== Set task 1 ==
Recast the records from the line with "Screen dimensions: 1364x767" up to and including the line with "Click the gray" as a Markdown table with the columns Row and Line. Number each row, and leave out any blank lines.

== Provided text ==
## Start

Belonging To ‘Just a Group of Guys’by Saul Levine, M.D., Professor Emeritus in Psychiatry at UCSD August 27, 2018
Our original “Group of Guys” came about during a dinner conversation over 20 years ago, when one guy (not I) suggested that the three men there form a nucleus of a discussion group about their lives and invite other members.
Flash forward to the present: This group of guys includes eight men who have been participating regularly in monthly evening meetings at each other’s homes for more than 20 years.
We members are indeed a “motley crew,” remarkably diverse, with widely different ages (50-85), ethno-cultural backgrounds (Jewish, Muslim, Christian, Buddhist, Atheist, American, North African, Canadian, Moroccan, Caribbean); vocations (artist, psychologist/professor, manager/salesman, physician, plumber/poet/activist, organizational consultant, inventor/businessman, drug counselor, writer); socioeconomic status (struggling to middle class to wealthy); and markedly different personalities.

## End

== Set task 2 ==
Repeat the essay about the group of guys in full, word for word.

== Data records ==
## Start

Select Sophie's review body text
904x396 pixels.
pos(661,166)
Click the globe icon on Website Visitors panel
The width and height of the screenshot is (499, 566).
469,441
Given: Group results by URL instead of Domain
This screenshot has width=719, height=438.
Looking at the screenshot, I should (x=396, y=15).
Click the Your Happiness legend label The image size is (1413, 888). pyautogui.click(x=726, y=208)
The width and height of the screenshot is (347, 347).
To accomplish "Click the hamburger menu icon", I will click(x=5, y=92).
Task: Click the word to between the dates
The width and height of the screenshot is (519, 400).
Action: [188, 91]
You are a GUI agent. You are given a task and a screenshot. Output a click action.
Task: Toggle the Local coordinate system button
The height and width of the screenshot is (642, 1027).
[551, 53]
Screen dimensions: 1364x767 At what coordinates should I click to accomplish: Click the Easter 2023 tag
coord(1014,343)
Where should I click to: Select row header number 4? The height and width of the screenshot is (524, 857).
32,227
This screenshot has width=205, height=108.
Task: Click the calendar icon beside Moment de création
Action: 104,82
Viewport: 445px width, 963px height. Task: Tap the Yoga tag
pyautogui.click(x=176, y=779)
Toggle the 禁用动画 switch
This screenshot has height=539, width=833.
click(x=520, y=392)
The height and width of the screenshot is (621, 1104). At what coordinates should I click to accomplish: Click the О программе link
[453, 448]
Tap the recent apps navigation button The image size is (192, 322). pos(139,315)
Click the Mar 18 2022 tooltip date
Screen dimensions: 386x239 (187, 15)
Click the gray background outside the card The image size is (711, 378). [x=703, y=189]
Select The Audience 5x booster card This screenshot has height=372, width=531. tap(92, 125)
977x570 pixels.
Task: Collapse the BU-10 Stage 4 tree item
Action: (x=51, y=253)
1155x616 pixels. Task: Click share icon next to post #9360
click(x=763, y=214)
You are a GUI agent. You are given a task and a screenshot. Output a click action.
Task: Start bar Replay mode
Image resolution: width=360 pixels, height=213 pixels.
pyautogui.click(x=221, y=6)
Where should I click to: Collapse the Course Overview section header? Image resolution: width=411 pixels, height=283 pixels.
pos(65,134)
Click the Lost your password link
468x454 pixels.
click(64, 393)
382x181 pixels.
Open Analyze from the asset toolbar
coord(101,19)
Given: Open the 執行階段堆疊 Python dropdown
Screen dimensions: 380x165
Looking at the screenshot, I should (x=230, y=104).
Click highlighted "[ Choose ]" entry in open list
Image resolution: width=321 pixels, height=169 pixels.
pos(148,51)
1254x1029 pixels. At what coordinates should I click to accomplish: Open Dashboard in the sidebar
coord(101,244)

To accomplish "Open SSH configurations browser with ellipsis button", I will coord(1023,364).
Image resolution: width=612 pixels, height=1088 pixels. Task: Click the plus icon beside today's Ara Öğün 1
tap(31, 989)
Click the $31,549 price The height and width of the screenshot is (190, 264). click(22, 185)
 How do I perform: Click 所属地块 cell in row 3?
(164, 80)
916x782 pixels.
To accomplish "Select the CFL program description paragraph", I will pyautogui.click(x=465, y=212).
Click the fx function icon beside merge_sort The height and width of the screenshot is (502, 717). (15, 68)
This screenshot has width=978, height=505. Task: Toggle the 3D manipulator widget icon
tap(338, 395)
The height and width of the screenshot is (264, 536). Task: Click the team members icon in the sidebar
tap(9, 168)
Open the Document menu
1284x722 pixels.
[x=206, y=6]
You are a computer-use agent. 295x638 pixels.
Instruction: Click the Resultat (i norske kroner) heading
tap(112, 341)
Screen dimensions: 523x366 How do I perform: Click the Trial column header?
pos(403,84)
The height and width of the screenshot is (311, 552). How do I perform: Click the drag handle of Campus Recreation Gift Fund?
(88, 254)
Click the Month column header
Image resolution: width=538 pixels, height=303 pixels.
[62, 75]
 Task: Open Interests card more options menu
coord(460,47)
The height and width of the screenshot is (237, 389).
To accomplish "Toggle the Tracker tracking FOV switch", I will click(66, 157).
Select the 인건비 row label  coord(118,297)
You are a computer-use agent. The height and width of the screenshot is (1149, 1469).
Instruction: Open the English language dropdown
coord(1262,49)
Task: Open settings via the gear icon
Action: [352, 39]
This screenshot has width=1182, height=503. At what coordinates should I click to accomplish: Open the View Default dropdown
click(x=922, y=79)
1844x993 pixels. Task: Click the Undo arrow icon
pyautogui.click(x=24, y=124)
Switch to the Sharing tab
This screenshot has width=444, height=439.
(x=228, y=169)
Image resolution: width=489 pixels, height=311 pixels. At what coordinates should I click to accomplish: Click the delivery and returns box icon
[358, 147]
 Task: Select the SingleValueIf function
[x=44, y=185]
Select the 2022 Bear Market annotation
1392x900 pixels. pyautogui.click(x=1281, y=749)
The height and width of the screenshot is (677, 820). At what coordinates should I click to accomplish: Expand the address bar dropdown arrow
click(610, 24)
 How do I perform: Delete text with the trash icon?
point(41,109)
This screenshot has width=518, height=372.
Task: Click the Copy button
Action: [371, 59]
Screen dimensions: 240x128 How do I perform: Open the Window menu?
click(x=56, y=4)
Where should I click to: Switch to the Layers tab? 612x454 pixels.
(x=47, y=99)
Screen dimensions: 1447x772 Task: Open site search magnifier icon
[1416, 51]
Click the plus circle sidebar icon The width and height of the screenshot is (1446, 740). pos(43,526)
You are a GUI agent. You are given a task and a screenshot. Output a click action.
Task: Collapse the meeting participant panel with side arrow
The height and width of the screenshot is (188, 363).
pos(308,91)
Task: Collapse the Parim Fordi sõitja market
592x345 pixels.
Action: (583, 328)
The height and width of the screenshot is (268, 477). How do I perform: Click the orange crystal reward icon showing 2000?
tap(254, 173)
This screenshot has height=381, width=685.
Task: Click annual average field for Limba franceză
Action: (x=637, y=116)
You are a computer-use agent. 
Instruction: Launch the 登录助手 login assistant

## End

== Expected answer 1 ==
| Row | Line |
|---|---|
| 1 | Screen dimensions: 1364x767 At what coordinates should I click to accomplish: Click the Easter 2023 tag |
| 2 | coord(1014,343) |
| 3 | Where should I click to: Select row header number 4? The height and width of the screenshot is (524, 857). |
| 4 | 32,227 |
| 5 | This screenshot has width=205, height=108. |
| 6 | Task: Click the calendar icon beside Moment de création |
| 7 | Action: 104,82 |
| 8 | Viewport: 445px width, 963px height. Task: Tap the Yoga tag |
| 9 | pyautogui.click(x=176, y=779) |
| 10 | Toggle the 禁用动画 switch |
| 11 | This screenshot has height=539, width=833. |
| 12 | click(x=520, y=392) |
| 13 | The height and width of the screenshot is (621, 1104). At what coordinates should I click to accomplish: Click the О программе link |
| 14 | [453, 448] |
| 15 | Tap the recent apps navigation button The image size is (192, 322). pos(139,315) |
| 16 | Click the Mar 18 2022 tooltip date |
| 17 | Screen dimensions: 386x239 (187, 15) |
| 18 | Click the gray background outside the card The image size is (711, 378). [x=703, y=189] |

== Expected answer 2 ==
Belonging To ‘Just a Group of Guys’by Saul Levine, M.D., Professor Emeritus in Psychiatry at UCSD August 27, 2018
Our original “Group of Guys” came about during a dinner conversation over 20 years ago, when one guy (not I) suggested that the three men there form a nucleus of a discussion group about their lives and invite other members.
Flash forward to the present: This group of guys includes eight men who have been participating regularly in monthly evening meetings at each other’s homes for more than 20 years.
We members are indeed a “motley crew,” remarkably diverse, with widely different ages (50-85), ethno-cultural backgrounds (Jewish, Muslim, Christian, Buddhist, Atheist, American, North African, Canadian, Moroccan, Caribbean); vocations (artist, psychologist/professor, manager/salesman, physician, plumber/poet/activist, organizational consultant, inventor/businessman, drug counselor, writer); socioeconomic status (struggling to middle class to wealthy); and markedly different personalities.